→ SELECTED PASSAGE:

☆ ☆ ☆ ☆ ☆

Shuo Pang: Homepage

Hi, I am a lecturer in computer science at the University of Bristol.
I work in computational complexity and discrete math, where a big question is the limit of efficient computation.
Note that behind every sensible computation there are the 'whys' of each step, which, if chained together, form a proof that justifies the output. In this sense, efficient computation is tied to short proofs.
This leads to the study of what can or cannot be efficiently proved, or proof complexity. A typical question is like this: given a graph \(G\) that cannot be vertex 3-coloured, how hard is it to show this fact? Can it be proved in \(|G|^{10}\) steps? For a general \(G\), intuition might suggest that a form of brute-force over exponentially many potential colourings is inevitable, yet a rigorous argument remains beyond reach.
A more realistic goal is to show there is no short proof in restricted formal systems. Many of these (nondeterministic) systems capture the reasoning behind widely used algorithms, so understanding their efficiency matters.

☆ ☆ ☆ ☆ ☆

→ PROVIDED DATA:
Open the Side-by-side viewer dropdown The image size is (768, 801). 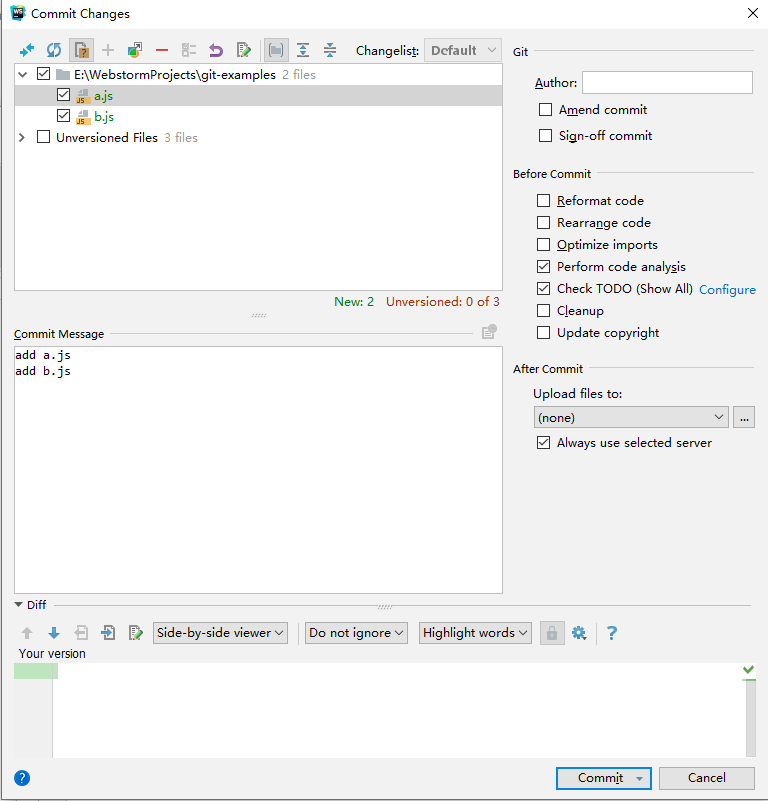[221, 633]
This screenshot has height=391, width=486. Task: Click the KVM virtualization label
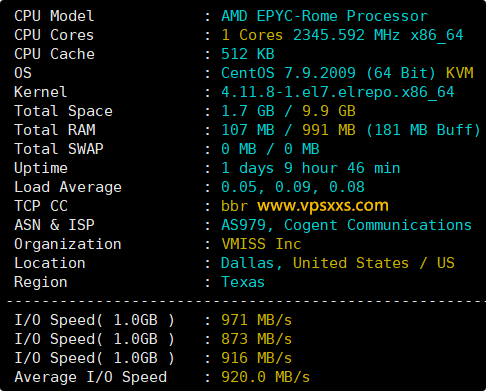pos(460,73)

☆ ☆ ☆ ☆ ☆

→ YOUR INSTRUCTIONS:
Quote the homepage text on proof complexity from "Note that behind" up to and including "to short proofs.".

→ EXERCISE ANSWER:
Note that behind every sensible computation there are the 'whys' of each step, which, if chained together, form a proof that justifies the output. In this sense, efficient computation is tied to short proofs.